Canadian Premium Sand Inc. (“
CPS”
or the “
Company”) (TSXV: CPS) is pleased to
announce that it intends to conduct a non-brokered private
placement (the "
Offering") of secured convertible
debentures (the "
Convertible
Debentures") for total gross proceeds of up to $10
million at a price of $1,000 and integral multiples thereof per
Convertible Debenture.
The net proceeds of the Offering will be used
for the continued development of the Company's Wanipigow Sand
Resource, which includes the completion of the ongoing capital
optimization review and securing conditional offtake agreements
with end-users in Western Canada, supplied from Wisconsin in 2020
and Wanipigow post-2020 and for general working capital
purposes.
The Offering of the Convertible Debentures is
anticipated to close in one or more tranches with the first tranche
closing expected to occur in mid-late December, 2019.
The Convertible Debentures will bear interest at
12% per annum, compounded quarterly from their date of issuance and
payable in arrears on maturity.
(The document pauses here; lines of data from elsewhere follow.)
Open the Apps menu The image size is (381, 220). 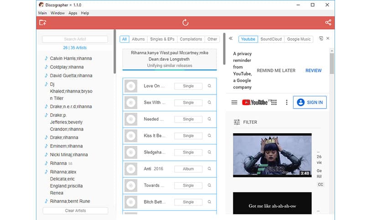[x=73, y=13]
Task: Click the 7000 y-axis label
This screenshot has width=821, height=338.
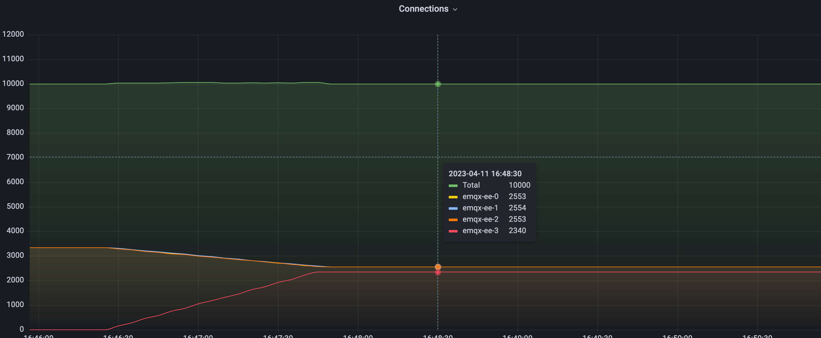Action: click(x=15, y=157)
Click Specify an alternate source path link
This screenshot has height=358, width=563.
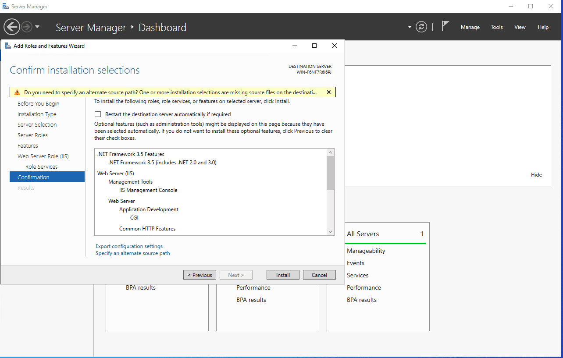(x=132, y=253)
No interest payments will be made
until such date. The Debentures will mature on the date that
is four (4) years from the date of issuance (the "Maturity
Date").
The Convertible Debentures and accrued Interest
thereon are convertible into common shares ("Common
Shares"), at the holder's option, at a price of $1.25 per
Common Share (the "Conversion Price"), subject to
adjustment in certain events, at any time prior to the Maturity
Date.
On or after the date that is 24 months from the
Closing Date if the daily volume weighted average trading price of
the Common Shares is $2.00 per Common Share or more for each
trading day over a 30 consecutive trading day period, the Company
may, at any time and from time to time thereafter (the
"Redemption Date"), at its option, redeem all, or
any portion of the Convertible Debentures for either: (i) a cash
payment that is equal to all outstanding principal and accrued
interest under each Convertible Debenture up to the Redemption
Date; or (ii) by issuing and delivering Common Shares to the
holders of Convertible Debentures at a deemed price of $1.25 per
Common Share that is equal to all outstanding principal and accrued
interest under each Convertible Debenture up to the Redemption
Date, or any combination of (i) or (ii), upon not less than 30 days
and not more than 60 days prior written notice to the holder of
Convertible Debentures.
The Convertible Debentures will be a secured
obligation of the Company which will rank senior to all present and
future indebtedness that is not senior indebtedness which will
involve the grant by the Company of a fixed and floating charge
over all of its present and after acquired property.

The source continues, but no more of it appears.